Rewrite the part of the listing that opens with the line containing "conversion (931, 1139)" and closes with the line containing "rest [453, 340]", putting "aim" in place of "goal" and leaving everything else as it is.
• • • • • • •
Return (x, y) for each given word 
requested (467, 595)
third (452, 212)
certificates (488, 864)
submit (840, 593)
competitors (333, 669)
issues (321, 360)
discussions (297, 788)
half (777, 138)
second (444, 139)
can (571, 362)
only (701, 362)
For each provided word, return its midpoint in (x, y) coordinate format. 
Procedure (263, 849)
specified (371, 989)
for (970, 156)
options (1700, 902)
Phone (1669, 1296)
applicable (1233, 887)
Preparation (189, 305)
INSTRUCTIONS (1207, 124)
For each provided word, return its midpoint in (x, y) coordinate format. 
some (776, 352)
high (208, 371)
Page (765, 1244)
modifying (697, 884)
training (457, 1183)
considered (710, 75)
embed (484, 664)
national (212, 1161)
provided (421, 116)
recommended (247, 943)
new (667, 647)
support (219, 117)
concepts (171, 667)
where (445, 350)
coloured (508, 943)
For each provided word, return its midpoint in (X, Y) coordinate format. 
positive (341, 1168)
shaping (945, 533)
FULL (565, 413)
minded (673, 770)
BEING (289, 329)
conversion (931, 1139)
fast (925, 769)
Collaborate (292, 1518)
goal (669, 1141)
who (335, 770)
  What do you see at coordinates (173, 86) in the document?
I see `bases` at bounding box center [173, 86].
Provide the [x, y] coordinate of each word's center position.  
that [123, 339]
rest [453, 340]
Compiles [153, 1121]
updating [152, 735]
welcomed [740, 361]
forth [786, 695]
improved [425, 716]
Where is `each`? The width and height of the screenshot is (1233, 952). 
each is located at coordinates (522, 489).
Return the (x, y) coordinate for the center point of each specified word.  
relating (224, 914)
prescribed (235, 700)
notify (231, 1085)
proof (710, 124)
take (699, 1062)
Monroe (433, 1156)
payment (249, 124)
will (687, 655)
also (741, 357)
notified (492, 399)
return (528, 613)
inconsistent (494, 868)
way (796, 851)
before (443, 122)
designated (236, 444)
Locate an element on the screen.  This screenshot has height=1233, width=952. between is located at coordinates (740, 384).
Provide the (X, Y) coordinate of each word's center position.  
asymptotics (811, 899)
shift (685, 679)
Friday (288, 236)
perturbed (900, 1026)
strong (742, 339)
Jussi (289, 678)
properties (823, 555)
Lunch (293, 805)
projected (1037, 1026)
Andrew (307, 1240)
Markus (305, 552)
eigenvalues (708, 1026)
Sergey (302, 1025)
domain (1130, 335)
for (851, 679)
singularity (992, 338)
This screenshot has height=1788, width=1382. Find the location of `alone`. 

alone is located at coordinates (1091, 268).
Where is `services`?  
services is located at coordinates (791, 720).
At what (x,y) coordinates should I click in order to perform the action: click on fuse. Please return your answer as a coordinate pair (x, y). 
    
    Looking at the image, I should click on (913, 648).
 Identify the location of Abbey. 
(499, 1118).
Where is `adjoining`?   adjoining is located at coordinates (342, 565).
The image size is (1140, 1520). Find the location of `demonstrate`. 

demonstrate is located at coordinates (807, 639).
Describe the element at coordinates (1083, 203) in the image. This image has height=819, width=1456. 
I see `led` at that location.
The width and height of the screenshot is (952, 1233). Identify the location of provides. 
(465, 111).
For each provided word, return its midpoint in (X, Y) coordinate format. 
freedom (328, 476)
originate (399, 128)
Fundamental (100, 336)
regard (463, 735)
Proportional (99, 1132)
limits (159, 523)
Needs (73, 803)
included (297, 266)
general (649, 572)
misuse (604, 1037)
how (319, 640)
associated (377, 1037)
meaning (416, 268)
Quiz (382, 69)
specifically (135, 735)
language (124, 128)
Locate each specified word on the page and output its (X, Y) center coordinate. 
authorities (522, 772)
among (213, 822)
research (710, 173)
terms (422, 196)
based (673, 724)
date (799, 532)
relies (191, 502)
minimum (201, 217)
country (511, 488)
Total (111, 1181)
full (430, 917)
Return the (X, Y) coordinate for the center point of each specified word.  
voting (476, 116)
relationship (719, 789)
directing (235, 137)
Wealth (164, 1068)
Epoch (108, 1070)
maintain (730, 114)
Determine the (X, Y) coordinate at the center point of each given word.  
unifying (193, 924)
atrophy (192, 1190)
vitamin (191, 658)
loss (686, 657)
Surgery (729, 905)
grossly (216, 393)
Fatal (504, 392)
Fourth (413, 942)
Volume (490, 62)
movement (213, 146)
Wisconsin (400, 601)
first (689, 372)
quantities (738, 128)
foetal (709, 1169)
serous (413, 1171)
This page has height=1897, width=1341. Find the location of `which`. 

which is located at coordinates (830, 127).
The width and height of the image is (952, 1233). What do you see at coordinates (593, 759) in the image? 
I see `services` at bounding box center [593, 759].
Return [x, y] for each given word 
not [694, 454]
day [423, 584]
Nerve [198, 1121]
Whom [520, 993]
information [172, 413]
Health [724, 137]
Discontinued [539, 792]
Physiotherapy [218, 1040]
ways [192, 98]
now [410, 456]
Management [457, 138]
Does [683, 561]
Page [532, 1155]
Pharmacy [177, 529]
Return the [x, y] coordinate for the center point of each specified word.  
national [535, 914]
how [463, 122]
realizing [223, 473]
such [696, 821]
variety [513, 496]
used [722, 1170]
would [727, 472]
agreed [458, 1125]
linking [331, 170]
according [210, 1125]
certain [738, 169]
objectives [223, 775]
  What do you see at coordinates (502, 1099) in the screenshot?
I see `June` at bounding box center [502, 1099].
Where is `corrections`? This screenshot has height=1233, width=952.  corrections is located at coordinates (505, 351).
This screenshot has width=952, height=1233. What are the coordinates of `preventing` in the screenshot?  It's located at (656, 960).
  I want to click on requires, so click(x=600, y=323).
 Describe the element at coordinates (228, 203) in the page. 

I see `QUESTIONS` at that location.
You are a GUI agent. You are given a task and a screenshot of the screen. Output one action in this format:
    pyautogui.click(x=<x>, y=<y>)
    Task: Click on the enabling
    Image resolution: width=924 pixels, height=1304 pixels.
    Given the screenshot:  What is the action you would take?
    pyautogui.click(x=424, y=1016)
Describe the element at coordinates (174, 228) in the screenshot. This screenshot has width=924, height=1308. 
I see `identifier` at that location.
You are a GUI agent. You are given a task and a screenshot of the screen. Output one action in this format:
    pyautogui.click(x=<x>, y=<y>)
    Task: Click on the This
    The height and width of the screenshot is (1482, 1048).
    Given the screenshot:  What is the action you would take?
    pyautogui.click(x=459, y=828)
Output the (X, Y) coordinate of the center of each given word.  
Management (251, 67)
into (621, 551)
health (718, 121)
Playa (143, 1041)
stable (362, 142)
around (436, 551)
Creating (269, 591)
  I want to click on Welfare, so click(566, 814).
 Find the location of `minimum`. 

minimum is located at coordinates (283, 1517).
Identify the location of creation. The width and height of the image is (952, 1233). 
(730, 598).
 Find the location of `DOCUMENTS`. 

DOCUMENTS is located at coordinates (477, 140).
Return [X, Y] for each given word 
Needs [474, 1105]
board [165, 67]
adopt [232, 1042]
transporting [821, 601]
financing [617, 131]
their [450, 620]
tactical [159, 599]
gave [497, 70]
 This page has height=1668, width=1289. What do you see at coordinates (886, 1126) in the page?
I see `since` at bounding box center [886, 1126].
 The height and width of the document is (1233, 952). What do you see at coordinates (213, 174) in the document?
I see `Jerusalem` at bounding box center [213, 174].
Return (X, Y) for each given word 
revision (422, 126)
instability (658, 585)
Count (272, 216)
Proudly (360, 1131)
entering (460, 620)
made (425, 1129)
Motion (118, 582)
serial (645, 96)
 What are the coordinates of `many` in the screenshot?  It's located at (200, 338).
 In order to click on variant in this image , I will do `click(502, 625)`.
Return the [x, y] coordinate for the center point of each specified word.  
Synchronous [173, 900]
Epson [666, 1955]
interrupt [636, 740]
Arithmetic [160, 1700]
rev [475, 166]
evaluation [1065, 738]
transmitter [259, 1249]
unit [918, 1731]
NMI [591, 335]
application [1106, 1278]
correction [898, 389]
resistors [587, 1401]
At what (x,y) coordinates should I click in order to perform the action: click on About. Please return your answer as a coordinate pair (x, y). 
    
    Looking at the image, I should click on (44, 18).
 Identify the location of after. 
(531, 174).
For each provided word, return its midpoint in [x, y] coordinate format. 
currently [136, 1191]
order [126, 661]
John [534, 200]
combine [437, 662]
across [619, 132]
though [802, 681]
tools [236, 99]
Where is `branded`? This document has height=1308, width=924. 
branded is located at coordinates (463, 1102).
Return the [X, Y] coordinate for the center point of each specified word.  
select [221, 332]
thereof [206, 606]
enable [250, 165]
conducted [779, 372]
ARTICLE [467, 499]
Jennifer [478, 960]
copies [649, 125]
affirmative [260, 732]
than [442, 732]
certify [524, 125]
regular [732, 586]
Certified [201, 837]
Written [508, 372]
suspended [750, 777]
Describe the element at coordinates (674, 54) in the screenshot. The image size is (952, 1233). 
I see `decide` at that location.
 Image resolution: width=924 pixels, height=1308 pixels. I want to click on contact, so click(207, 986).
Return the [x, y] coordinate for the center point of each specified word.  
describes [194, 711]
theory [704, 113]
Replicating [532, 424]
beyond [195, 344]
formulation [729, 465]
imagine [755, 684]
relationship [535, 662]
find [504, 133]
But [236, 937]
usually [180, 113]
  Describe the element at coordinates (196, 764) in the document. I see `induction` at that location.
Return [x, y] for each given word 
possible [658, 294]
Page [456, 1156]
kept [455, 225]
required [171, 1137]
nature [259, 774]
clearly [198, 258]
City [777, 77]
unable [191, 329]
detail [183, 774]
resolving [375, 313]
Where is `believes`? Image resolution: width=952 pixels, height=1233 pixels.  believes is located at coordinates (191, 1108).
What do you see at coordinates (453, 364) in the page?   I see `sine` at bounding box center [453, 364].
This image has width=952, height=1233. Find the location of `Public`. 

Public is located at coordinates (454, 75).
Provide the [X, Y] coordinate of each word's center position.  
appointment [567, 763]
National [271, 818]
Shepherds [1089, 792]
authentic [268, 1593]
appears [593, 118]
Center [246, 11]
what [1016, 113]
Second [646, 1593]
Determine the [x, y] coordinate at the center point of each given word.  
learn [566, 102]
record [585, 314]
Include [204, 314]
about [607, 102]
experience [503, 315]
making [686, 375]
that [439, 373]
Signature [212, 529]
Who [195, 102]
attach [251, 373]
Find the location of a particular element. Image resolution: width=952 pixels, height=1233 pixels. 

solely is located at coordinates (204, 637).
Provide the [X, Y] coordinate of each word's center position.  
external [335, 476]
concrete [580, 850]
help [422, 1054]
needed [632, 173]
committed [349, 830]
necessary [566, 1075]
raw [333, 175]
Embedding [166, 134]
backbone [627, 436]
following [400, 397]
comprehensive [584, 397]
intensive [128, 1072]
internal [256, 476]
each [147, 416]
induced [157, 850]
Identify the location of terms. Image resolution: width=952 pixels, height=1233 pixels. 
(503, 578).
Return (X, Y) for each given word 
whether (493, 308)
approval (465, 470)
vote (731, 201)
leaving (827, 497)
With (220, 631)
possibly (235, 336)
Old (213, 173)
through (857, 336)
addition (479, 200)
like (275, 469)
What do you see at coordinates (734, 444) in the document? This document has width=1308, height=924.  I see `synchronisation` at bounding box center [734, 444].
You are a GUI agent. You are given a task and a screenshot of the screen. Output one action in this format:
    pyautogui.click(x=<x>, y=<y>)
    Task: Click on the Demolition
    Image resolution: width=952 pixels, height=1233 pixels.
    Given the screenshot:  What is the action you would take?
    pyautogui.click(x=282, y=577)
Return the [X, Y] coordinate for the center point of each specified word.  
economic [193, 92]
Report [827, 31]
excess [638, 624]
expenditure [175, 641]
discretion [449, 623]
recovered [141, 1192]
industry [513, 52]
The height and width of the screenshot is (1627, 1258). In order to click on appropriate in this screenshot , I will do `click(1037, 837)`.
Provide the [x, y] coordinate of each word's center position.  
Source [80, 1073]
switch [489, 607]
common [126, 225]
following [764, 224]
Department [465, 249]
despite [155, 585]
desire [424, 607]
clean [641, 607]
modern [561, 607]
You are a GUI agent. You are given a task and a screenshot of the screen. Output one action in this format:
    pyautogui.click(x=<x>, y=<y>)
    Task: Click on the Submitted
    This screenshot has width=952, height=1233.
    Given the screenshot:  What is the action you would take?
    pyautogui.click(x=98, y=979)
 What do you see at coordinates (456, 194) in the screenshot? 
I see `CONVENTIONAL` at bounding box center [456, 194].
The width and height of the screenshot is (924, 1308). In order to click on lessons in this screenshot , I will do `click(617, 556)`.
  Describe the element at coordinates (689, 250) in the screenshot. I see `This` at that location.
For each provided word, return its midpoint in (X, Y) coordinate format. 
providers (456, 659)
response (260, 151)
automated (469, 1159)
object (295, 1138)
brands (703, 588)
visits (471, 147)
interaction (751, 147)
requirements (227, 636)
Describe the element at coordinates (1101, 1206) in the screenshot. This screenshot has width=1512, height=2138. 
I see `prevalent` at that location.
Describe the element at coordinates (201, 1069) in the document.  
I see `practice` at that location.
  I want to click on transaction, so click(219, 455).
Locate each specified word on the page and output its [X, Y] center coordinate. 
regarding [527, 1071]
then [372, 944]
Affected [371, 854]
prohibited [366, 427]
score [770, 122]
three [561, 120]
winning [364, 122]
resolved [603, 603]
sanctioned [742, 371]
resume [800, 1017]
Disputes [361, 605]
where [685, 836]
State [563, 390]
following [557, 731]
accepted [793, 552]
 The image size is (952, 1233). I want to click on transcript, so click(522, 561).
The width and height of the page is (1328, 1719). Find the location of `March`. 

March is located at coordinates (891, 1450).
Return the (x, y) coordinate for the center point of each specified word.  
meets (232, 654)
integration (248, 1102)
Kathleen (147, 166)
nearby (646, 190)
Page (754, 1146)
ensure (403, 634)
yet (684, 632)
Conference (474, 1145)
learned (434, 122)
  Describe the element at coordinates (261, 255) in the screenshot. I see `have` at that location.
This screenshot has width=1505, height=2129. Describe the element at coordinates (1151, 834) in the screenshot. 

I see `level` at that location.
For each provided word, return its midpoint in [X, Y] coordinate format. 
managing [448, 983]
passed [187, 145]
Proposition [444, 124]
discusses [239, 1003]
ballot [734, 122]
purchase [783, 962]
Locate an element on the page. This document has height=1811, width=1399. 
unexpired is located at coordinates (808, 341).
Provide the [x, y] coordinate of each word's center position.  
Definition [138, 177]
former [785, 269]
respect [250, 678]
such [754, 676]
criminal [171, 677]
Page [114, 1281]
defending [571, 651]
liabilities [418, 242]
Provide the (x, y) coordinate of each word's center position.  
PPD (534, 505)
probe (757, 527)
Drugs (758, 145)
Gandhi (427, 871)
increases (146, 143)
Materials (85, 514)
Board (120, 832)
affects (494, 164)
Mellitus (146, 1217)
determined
• • • • • • •
■ Response to the task ■
conversion (931, 1139)
fast (925, 769)
Collaborate (292, 1518)
aim (669, 1141)
who (335, 770)
  What do you see at coordinates (173, 86) in the document?
I see `bases` at bounding box center [173, 86].
Provide the [x, y] coordinate of each word's center position.  
that [123, 339]
rest [453, 340]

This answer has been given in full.